News

Recorded crime remains at low levels

Published: 28 Sep 2021 09:47

Crimes in four key areas down in the past year.

Recorded crime remains at one of the lowest levels in nearly 50 years, according to the latest annual statistics.

Official figures show that the total number of crimes recorded by Police Scotland in the past year was 246,511 – one of the lowest levels of recorded crime since 1974.

Overall, that figure is down by five crimes from the previous year. However, taking into account the 20,976 crimes recorded under Coronavirus related legislation, compared to just 107 towards the end of 2019-20, other crime categories have collectively decreased by 8% in the past year.

Between 2019-20 and 2020-21 recorded crime fell in four key areas:

  • non-sexual crimes of violence decreased by 4%, from 9,316 to 8,972. This includes the recording of 1,641 crimes under the Domestic Abuse (Scotland) Act 2018 in 2020-21, the second year this legislation has been in place
  • sexual crimes decreased by 2% from 13,364 to 13,131
  • crimes of dishonesty decreased by 19%, from 111,409 to 89,731, the lowest level since 1971
  • fire-raising and vandalism decreased by 10% from 47,731 to 42,964. The recording of these crimes is at the lowest level seen since 1975

The National Statistics Recorded Crime in Scotland 2020-21 bulletin – which includes a new chapter on cyber-crime – estimated that 14,130 cyber-crimes were recorded by the police in Scotland in 2020-21, almost double the 2019-20 figure.

Part of this increase may be due to the significant impact of the Coronavirus (COVID-19) pandemic, including behavioural changes such as increased online shopping.

Justice Secretary Keith Brown said:

“By all main measures crime, including violent crime, is now considerably lower than it was a decade ago, with fewer victims.

“These statistics show how crime in areas like vandalism and dishonesty, the sorts of crime that affects peoples’ everyday lives, has fallen – with levels not seen since the 1970s.

“There is still work to be done as the figures on cybercrime show – which is why we have this year published a prevention, awareness and enforcement strategy to make Scotland an inhospitable place for scammers.

“And while COVID-19 has no doubt had an impact on the figures, recorded crime was on a downward trend beforehand and through the measures we recently announced in our Programme for Government - we will continue to make Scotland a safe place to live.

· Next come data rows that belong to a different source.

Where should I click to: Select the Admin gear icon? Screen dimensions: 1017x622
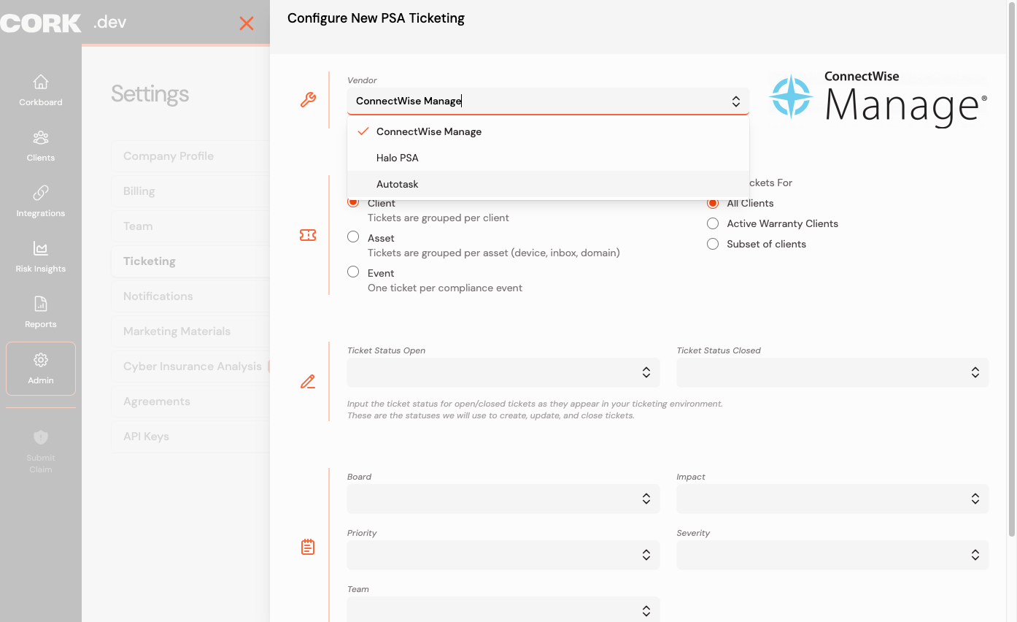pyautogui.click(x=41, y=360)
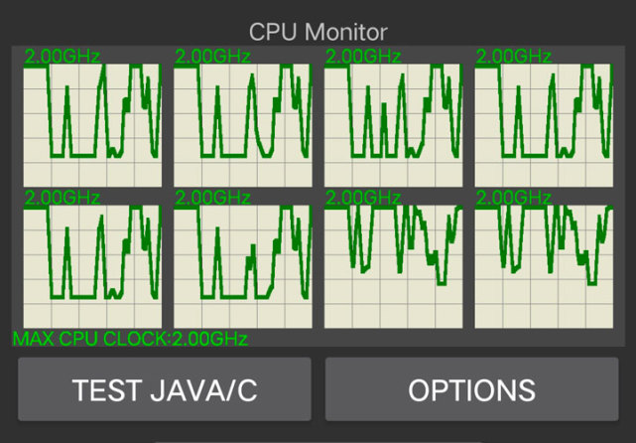The width and height of the screenshot is (636, 443).
Task: Select the first core graph in the top row
Action: coord(91,123)
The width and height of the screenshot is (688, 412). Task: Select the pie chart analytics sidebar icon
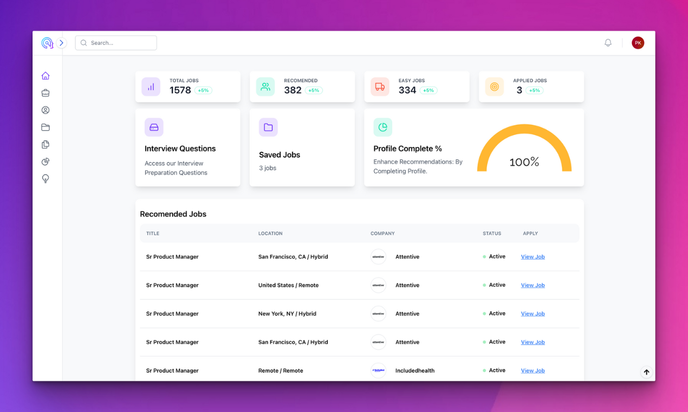point(46,162)
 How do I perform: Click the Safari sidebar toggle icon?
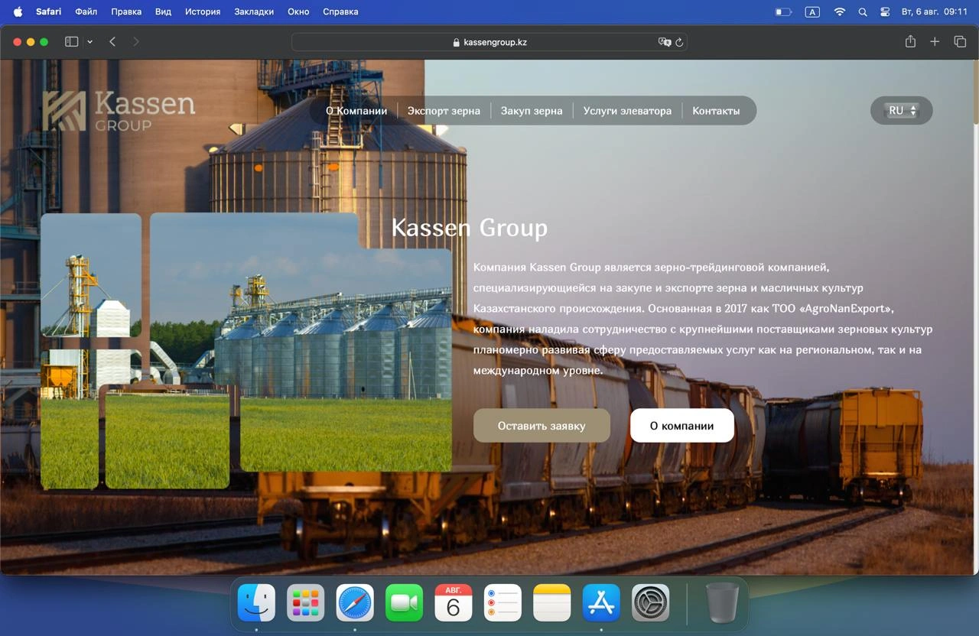71,42
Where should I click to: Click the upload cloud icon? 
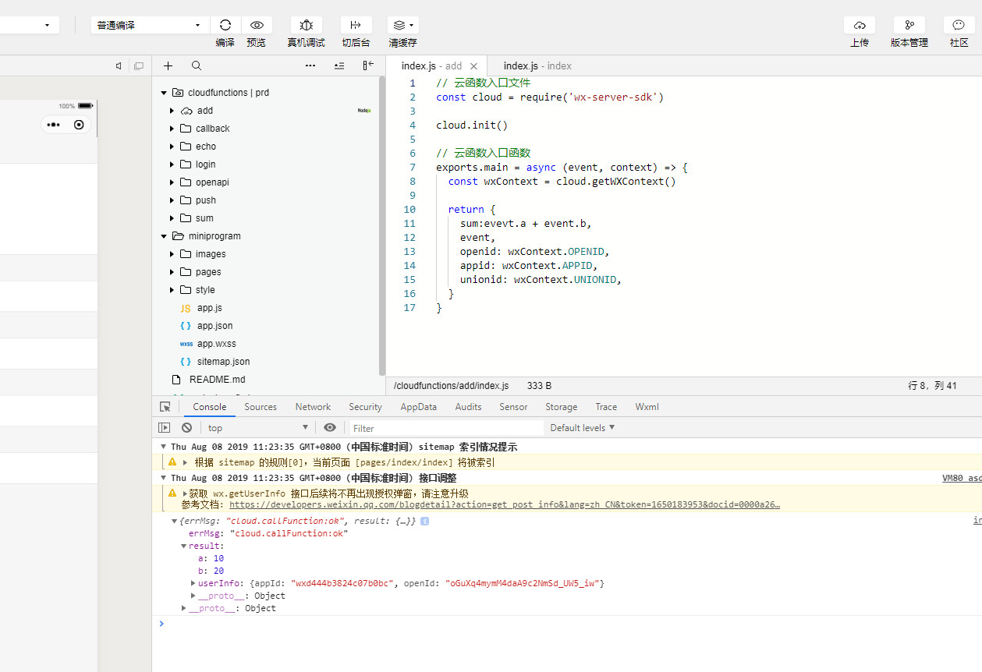860,25

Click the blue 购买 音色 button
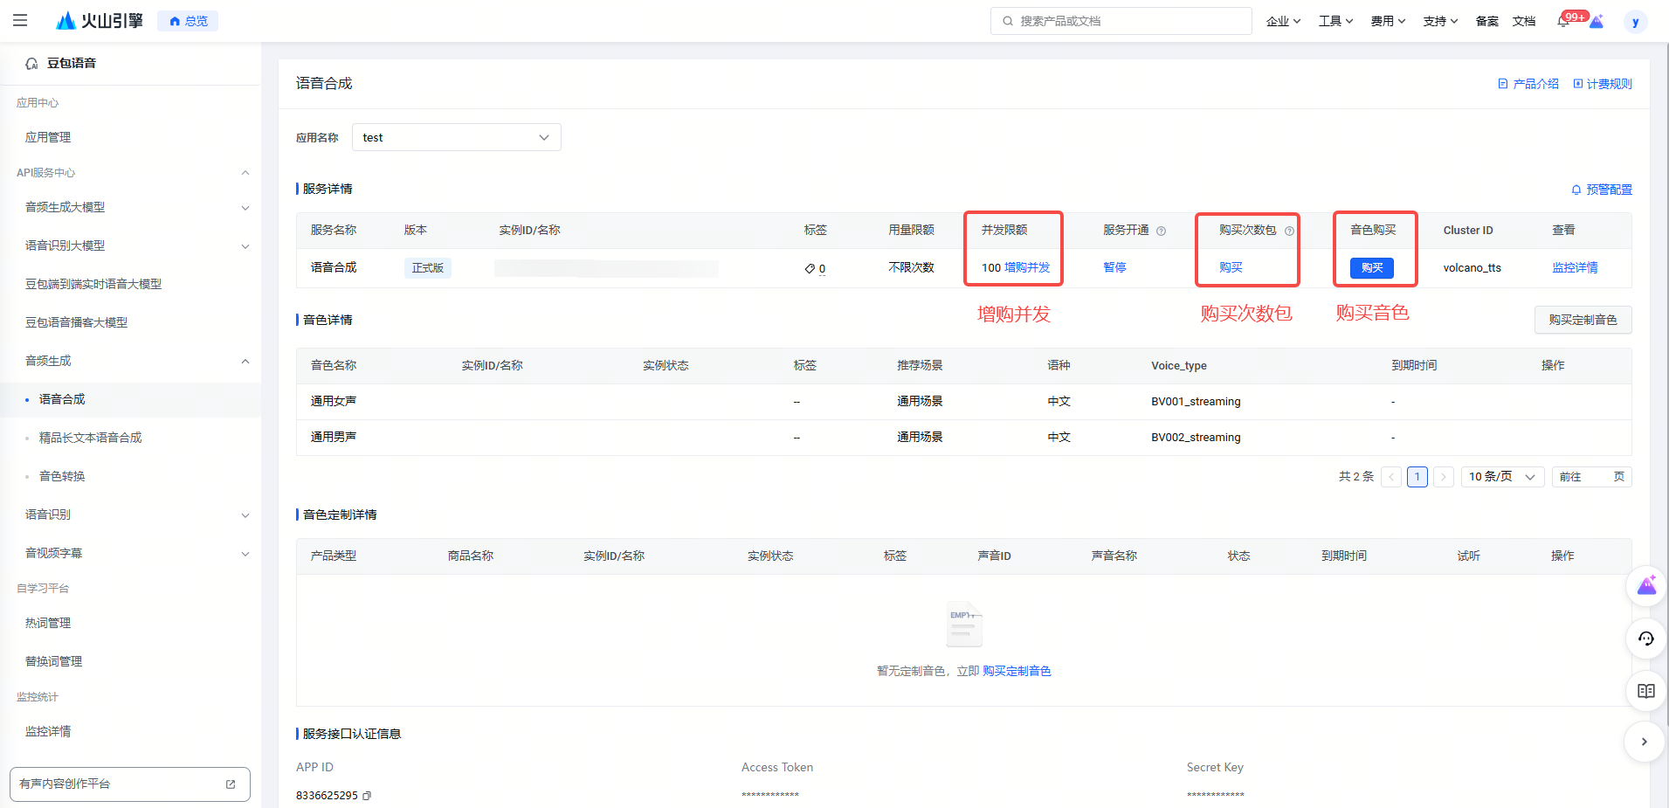(1371, 268)
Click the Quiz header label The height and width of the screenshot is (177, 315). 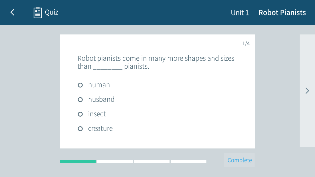click(52, 12)
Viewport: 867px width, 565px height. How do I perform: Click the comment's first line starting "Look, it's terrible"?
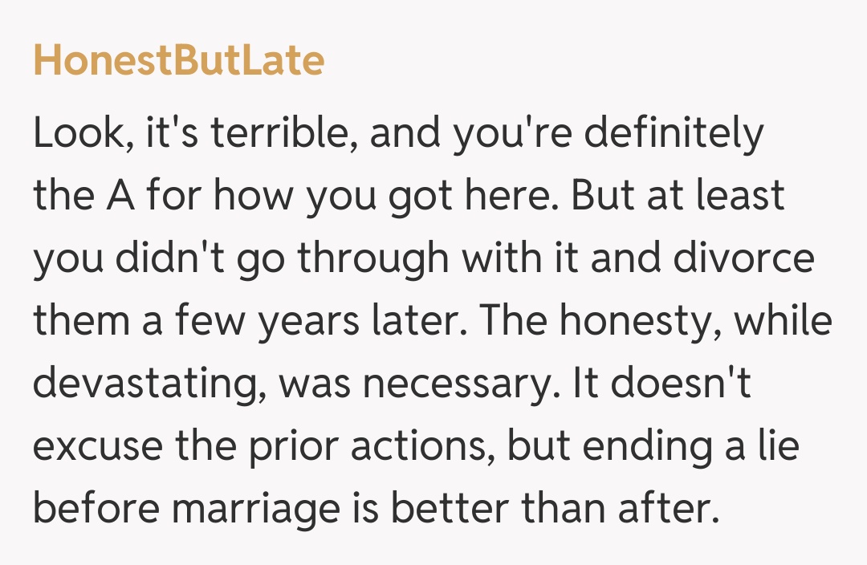tap(397, 136)
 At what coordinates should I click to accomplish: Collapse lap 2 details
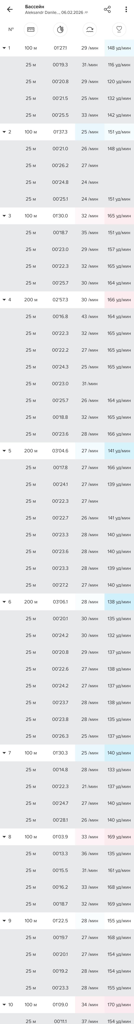pyautogui.click(x=4, y=132)
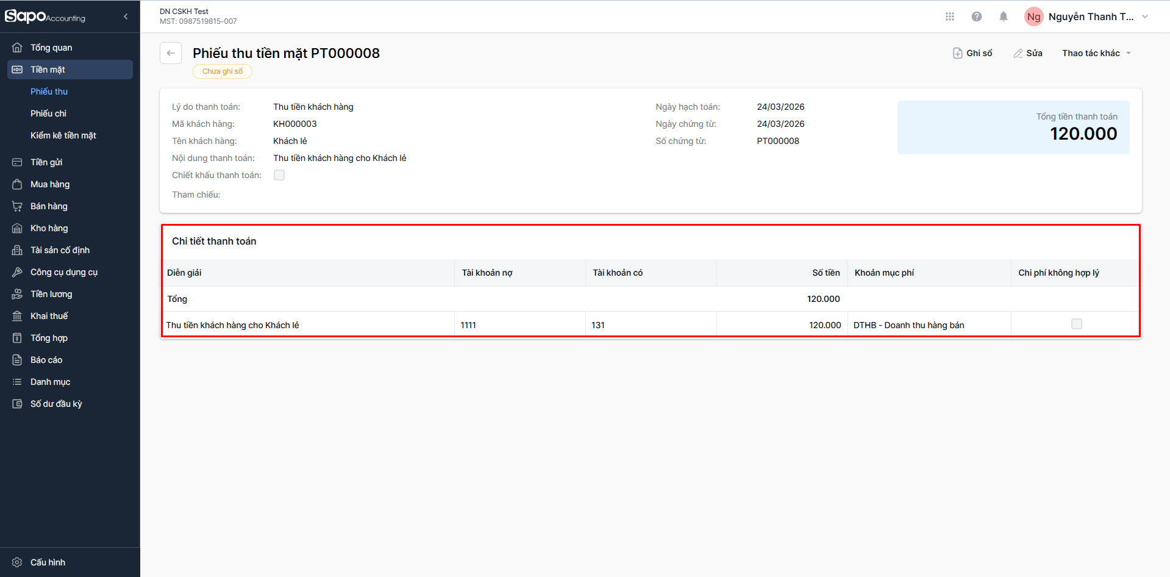The height and width of the screenshot is (577, 1170).
Task: Click the Sapo Accounting logo
Action: [x=45, y=16]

“It sets out how we intend to transform the way in which justice services are delivered, moving away from the use of custody for those who don't pose a risk of serious harm, while protecting the police resource budget in real terms for the entirety of the Parliament.

“Overall, these very positive trends are testimony not just to the hard work of Police Scotland but to the vital support the Scottish Government has put in place to enable officers to do their jobs effectively.”

Background

Read the full statistical release.

The Scottish Government has invested over £23 million into violence prevention programmes since 2008, taking a public health approach, working with partners, individuals and communities across Scotland to tackle the underlying causes of violence through collaborative prevention and early intervention work including our No Knives Better Lives, Mentors in Violence Prevention and Hospital Navigator programmes.

Police officer numbers are favourable relative to elsewhere in the UK with around 32 officers per 10,000 population in Scotland compared to around 23 officers per 10,000 population in England and Wales.

The Scottish Government has increased police funding year-on-year since 2016-17 and have invested more than £10bn in policing since the creation of Police Scotland in 2013 with officer numbers significantly above the level inherited in 2007.

Despite the constraints on Scotland’s public services through a decade of UK austerity, our investment in policing this year increased by £60.5 million to more than £1.3 billion, with an additional £15 million specifically to mitigate the impact of COVID-19 on the policing budget. We also currently, have a higher number of officers than at any time during the previous administration with an increase of 1,055 police officers since 2007.